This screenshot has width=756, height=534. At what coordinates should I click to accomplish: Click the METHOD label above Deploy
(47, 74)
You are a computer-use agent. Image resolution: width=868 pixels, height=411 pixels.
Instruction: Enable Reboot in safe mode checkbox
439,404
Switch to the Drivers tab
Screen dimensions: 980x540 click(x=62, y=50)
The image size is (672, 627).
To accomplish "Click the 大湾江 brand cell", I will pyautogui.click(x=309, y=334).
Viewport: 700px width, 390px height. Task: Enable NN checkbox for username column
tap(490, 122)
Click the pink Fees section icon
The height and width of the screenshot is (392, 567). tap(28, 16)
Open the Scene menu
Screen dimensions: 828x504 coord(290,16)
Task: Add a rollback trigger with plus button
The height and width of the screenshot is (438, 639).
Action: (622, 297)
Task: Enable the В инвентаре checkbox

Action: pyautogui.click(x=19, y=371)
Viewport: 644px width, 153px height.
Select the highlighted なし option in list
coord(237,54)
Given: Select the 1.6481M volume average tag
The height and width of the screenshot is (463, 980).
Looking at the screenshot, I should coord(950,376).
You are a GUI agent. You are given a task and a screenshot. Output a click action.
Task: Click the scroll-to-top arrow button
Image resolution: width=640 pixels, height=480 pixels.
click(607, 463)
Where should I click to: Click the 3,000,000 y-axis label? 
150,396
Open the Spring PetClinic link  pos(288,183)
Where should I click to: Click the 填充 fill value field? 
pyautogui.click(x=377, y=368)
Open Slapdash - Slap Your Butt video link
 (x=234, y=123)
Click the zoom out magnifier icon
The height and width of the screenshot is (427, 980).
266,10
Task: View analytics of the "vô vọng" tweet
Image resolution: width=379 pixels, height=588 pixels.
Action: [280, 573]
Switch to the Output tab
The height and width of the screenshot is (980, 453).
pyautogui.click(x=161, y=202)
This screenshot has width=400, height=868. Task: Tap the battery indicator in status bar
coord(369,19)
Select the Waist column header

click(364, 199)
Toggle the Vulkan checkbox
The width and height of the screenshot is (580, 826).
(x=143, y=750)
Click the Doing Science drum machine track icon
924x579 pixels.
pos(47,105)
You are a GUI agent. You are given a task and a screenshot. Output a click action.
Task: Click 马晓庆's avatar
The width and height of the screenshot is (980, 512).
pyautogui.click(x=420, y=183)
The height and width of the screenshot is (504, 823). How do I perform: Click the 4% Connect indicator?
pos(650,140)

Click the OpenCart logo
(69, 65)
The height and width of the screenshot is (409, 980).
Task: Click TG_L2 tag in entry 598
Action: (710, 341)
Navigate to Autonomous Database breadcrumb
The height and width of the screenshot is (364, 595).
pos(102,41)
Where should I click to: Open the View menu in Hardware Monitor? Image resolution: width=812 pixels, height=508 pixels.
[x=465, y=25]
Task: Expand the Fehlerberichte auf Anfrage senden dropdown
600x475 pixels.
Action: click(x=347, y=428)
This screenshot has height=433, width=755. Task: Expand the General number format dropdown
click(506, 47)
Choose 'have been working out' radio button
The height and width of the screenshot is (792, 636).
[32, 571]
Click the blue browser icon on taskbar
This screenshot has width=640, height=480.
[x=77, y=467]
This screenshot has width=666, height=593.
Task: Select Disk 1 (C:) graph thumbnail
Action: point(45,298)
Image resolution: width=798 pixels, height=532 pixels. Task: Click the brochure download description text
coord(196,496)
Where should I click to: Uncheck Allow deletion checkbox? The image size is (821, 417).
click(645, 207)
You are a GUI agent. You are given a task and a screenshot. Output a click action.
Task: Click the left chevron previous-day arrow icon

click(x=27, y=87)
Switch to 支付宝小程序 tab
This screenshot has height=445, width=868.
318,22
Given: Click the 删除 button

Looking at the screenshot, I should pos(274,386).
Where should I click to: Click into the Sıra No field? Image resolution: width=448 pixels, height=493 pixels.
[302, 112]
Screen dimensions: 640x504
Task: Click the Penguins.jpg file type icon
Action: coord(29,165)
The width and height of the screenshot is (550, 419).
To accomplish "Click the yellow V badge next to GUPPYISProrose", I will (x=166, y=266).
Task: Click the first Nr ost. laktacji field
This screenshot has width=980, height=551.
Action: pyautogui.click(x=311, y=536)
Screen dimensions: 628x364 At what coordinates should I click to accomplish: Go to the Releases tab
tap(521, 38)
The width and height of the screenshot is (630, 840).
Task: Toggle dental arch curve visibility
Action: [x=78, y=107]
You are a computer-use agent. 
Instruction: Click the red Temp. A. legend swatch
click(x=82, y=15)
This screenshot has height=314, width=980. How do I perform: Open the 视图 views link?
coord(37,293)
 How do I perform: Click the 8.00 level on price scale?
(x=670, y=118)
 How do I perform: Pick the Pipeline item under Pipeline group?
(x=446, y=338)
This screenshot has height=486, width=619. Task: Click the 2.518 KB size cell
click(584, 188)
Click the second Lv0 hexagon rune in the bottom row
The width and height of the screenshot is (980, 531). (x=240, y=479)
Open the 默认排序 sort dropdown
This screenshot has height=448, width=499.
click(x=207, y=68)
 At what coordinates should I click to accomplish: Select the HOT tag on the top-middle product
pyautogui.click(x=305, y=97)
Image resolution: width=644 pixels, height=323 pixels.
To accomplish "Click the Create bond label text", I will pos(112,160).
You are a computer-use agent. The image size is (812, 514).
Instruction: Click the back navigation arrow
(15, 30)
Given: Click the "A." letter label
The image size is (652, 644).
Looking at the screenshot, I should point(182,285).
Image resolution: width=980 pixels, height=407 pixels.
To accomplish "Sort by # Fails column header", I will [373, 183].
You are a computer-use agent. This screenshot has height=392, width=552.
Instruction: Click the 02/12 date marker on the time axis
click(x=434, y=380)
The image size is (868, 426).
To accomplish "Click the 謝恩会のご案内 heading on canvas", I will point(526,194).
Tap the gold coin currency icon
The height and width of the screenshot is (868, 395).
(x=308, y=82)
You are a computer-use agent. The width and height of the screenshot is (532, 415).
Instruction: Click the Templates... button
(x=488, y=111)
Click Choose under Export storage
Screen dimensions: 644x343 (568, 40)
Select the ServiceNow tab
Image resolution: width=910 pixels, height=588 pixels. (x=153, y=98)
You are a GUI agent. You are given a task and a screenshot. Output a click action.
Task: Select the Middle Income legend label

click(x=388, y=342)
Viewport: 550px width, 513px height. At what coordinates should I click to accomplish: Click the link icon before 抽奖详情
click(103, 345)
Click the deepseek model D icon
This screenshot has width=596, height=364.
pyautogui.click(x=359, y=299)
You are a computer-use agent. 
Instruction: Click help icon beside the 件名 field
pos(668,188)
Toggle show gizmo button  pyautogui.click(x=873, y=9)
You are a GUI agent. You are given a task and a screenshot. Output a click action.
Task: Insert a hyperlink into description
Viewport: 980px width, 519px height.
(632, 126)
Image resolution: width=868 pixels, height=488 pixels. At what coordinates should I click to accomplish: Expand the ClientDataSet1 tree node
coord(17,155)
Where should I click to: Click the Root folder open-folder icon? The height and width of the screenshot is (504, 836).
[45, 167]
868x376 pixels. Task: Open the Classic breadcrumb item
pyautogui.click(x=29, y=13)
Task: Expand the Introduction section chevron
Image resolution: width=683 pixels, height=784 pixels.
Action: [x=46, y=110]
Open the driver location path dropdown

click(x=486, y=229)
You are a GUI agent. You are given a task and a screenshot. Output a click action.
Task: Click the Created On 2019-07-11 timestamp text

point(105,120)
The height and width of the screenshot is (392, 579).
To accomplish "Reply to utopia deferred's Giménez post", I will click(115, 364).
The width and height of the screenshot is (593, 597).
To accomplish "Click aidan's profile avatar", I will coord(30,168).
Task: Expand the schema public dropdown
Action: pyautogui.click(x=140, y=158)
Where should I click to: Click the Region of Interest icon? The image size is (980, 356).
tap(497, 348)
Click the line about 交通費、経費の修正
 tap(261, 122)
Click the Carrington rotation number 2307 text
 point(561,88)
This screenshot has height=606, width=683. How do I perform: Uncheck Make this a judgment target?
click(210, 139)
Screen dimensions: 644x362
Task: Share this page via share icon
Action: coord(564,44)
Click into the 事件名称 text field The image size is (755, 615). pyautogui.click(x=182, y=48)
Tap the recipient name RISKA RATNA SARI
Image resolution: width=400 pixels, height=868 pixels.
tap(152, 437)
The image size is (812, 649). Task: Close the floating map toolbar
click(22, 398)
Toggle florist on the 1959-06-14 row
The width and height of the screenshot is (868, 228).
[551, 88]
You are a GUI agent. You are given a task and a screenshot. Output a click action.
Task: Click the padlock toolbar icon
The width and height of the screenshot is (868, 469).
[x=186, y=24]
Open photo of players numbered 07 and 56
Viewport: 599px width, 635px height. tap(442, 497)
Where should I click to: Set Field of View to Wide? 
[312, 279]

_Problem to work on_. Reproduce, word for word, the lines of the data from the one that contains "The width and height of the screenshot is (868, 469)." to the end, both ends included.

_Result below_.
The width and height of the screenshot is (868, 469).
[x=186, y=24]
Open photo of players numbered 07 and 56
Viewport: 599px width, 635px height. tap(442, 497)
Where should I click to: Set Field of View to Wide? 
[312, 279]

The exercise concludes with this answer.